Linet Dube, ASAP’s programme manager, who has worked closely with Yoyo on the Youth Programme says: “We have seen children who were withdrawn and shy come out of their shell. They have gained confidence and some are showing leadership skills that we never knew they possessed. The youth programme has positively turned around the lives and behaviours of young people who had lost hope”.
After four years of intervention, Mamohau and Itekeng Drop-in Centres last year presented their books to an accountant and were audited. ASAP’s Facebook page recently posted a photo showing one of the women from Mamohau, proudly showing off ‘The Books’. “Before, I didn’t know what a treasurer is and I didn’t know what an accountant is,” admitted Mrs Penn, as the photo was taken. “Now I know. I can save money. I can keep the balances.”
For Noah Fischel, one of the highlights of ASAP’s 10-year journey has been when some of the CBOs show signs of independence. “Whenever I see a group reaching for independence from ASAP it gives me hope that what we’re doing is helping create groups that are going to be able to continue to do this work in the future without us.”

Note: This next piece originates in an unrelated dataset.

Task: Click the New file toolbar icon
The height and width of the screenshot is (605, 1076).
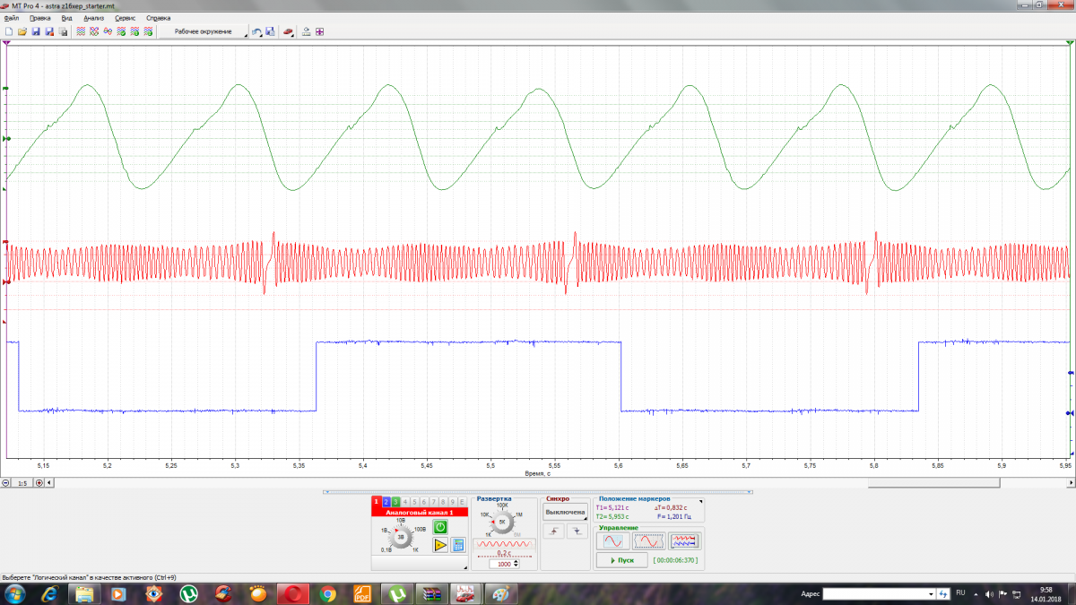Action: (9, 31)
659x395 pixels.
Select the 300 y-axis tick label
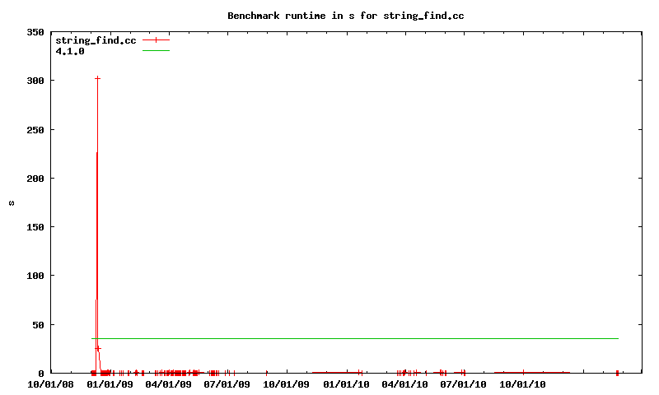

Every year, the youth from Mamohua, Itekeng and Sakhikamva have a competition in poetry, drama, singing and dancing, organised by Imithayalanga. Tenza recently won the Poetry Award for her powerful poem ‘Death be not Proud’, where she addresses directly and powerfully the AIDS Pandemic that has ravaged her family, community and country.
Another large part in ASAP’s work is access to education and literacy. Tenza attended Maria Linden Junior Secondary School, where ASAP and the Bradley Family Foundation recently donated a library with more than 3 000 books.
She graduated to the High School which caters for six villages, where pupils have few text books and the teacher absenteeism is high. Despite these difficult conditions, Tenza managed to pass her matric. Her dream is to go to university and with a bursary from Imithayalanga, she applied to Fort Hare University, the Eastern Cape’s main seat of learning, to study social work.
As Tenza points out, “My community is important to me and it has played an important role in my life. I can assist the new generation on how to deal with problems and challenges.”
“There’s never going to be one answer to solving the problem of these orphaned children,” says ASAP’s founder and programme director, Priscilla Higham. “But the African Solutions holistic model we are developing to scale, is one way to help these children live a happier, healthier life. The Drop-in centres create a safe harbour, where their village women can care for them in the spirit of Ubuntu. Our hope is that they will grow up to make a positive contribution to South African society.”